Official title: A Phase 2b, Controlled, Observer-Blind, Multi-Center Study Assessing the Effectiveness, Immunogenicity and Safety of the 3rd Dose of Novartis Meningococcal ABCWY Vaccine Administered to Healthy Adolescents in the U.S.
Trial description: This is extension of the V102_16 study (NCT02140762). V102_16E1 is designed to assess the effectiveness of a 3-dose vaccination series of MenABCWY, administered according to 0, 2, 6 month schedule, against the same panel of endemic US N. meningitidis serogroup B strains, as measured by enc-hSBA assay. The subjects who completed the parent V102_16 study will be invited at the time of their last study visit to participate in this extension study.
Primary purpose:
Prevention
Trial design:
Parallel Assignment
Masking:
Quadruple (Participant, Care Provider, Investigator, Outcomes Assessor)
Allocation:
Randomized
Primary outcomes:

Percentages of subjects without bactericidal activity at 1:4 dilution against each US Neisseria meningitides (N. meningitidis) serogroup B strain at 1 month after the 3-dose vaccination series.

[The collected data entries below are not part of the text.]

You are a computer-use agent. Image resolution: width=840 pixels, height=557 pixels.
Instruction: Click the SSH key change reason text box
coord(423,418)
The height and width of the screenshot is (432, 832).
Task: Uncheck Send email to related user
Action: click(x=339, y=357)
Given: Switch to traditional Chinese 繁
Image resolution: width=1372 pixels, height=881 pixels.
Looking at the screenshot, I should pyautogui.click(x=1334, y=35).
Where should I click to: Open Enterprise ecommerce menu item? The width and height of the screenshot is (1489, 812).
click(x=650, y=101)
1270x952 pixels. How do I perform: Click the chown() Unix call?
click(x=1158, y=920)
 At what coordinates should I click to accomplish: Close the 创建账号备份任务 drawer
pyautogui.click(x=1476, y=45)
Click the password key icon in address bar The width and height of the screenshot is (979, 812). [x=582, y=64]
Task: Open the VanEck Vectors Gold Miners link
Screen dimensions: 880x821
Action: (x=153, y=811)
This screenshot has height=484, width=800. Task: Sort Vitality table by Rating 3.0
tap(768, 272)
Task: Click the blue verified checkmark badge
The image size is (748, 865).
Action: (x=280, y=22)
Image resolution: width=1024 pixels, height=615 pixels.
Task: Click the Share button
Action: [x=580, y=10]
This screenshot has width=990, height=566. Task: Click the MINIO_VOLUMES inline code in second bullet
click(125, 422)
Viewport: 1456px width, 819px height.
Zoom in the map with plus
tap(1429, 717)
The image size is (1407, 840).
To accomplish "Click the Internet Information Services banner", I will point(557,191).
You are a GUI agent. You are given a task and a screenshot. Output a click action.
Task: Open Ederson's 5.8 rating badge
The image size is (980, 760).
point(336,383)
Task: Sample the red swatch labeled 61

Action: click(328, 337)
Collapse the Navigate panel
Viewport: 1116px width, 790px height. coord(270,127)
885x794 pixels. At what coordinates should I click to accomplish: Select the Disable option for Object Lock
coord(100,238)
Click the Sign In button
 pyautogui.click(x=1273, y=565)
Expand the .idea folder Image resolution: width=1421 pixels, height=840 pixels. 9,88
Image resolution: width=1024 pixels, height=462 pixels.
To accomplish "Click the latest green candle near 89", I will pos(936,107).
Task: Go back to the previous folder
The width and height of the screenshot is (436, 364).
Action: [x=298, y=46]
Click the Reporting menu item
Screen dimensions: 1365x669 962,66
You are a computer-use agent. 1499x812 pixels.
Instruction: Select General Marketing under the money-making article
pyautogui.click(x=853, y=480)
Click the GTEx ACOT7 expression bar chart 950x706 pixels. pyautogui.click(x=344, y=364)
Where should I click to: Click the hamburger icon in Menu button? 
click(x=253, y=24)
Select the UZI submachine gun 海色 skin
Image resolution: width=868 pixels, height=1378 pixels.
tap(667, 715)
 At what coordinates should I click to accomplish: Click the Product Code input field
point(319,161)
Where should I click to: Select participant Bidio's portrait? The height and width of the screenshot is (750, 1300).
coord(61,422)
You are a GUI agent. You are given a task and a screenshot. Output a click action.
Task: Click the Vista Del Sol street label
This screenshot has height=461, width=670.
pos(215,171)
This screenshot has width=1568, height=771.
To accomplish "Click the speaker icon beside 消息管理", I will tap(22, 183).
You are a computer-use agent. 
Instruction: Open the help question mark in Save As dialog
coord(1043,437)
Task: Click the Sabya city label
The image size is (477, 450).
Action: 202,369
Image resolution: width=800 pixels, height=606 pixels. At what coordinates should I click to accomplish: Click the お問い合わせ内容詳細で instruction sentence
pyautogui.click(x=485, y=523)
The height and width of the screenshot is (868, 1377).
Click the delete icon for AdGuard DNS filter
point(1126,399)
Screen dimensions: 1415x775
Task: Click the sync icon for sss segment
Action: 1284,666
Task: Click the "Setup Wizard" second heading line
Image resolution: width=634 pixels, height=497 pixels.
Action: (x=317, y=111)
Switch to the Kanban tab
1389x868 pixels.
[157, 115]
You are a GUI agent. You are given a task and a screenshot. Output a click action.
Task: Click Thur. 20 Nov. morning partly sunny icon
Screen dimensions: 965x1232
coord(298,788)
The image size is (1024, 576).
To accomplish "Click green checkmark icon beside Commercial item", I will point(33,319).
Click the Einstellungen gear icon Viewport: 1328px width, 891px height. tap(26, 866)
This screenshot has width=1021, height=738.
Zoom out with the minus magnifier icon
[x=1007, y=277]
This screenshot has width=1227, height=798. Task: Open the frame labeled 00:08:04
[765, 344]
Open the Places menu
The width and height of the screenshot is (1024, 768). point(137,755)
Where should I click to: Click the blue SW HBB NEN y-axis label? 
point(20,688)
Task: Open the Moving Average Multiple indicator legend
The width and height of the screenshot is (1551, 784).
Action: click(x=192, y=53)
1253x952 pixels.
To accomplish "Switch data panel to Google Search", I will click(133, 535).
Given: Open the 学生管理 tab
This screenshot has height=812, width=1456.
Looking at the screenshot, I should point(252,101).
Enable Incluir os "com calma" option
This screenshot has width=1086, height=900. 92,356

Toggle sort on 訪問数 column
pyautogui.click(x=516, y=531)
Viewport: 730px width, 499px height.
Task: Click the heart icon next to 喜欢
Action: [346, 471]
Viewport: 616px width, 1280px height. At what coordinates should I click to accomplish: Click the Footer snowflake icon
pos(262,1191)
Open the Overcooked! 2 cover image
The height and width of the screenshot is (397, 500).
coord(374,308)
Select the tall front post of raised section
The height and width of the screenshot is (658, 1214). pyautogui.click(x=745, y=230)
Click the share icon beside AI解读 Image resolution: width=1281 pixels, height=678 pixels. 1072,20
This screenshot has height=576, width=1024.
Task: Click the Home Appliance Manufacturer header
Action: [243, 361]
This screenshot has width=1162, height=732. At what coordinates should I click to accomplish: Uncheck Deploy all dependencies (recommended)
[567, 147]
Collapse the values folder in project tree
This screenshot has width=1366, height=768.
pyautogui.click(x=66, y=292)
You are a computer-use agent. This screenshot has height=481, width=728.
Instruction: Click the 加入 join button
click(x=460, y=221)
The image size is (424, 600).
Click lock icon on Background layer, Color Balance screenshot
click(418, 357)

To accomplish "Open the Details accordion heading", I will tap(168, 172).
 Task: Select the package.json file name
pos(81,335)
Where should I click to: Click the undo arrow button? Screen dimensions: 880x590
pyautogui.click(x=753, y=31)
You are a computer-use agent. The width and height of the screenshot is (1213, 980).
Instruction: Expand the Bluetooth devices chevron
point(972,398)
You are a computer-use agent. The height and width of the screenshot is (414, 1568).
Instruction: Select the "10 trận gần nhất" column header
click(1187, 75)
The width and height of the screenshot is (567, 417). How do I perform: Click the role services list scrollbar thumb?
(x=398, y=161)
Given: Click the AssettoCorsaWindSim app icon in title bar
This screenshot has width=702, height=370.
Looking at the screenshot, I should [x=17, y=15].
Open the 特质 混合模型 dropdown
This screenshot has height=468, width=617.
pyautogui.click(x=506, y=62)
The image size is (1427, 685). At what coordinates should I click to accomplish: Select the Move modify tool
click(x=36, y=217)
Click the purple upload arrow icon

Timeframe: At Month 7 (1 month after the 3-dose vaccination series)

Secondary outcomes:

Percentages of subjects without bactericidal activity at 1:4 dilution against each US N. meningitidis serogroup B strain at 4 months after the 3-dose vaccination series.

Timeframe: At Month 10 (4 months after the 3-dose vaccination series)

Percentages of subjects without bactericidal activity at 1:8 dilution against each US N. meningitidis serogroup B strain at 1 and 4 months after the 3-dose vaccination series.

Timeframe: At Months 7 and 10 (1 and 4 months after the 3-dose vaccination series)

Percentages of US N. meningitidis serogroup B strains killed at 1:4 and 1:8 dilutions at 1 and 4 months after the 3-dose vaccination series

Timeframe: At Month 6 (before the 3-dose vaccination series) and at Months 7 and 10 (1 and 4 months after the 3-dose vaccination series)

Percentages of subjects with enc-hSBA ≥ 1:4 and enc-hSBA ≥1:8 at 1 and 4 months after the 3-dose vaccination series

Timeframe: At Months 7 and 10 (1 and 4 months after the 3-dose vaccination series)

HT-hSBA Geometric Mean Titers (GMTs) against the N. meningitidis serogroup B test strains

Timeframe: At Months 7 and 10 (1 and 4 months after the 3-dose vaccination series)

Percentages of subjects with HT-hSBA titers against N. meningitidis serogroup B test strains ≥ Lower Limit of Quantitation (LLQ) at 1 month after the 3-dose vaccination series.

Timeframe: At Month 7 (1 month after the 3-dose vaccination series)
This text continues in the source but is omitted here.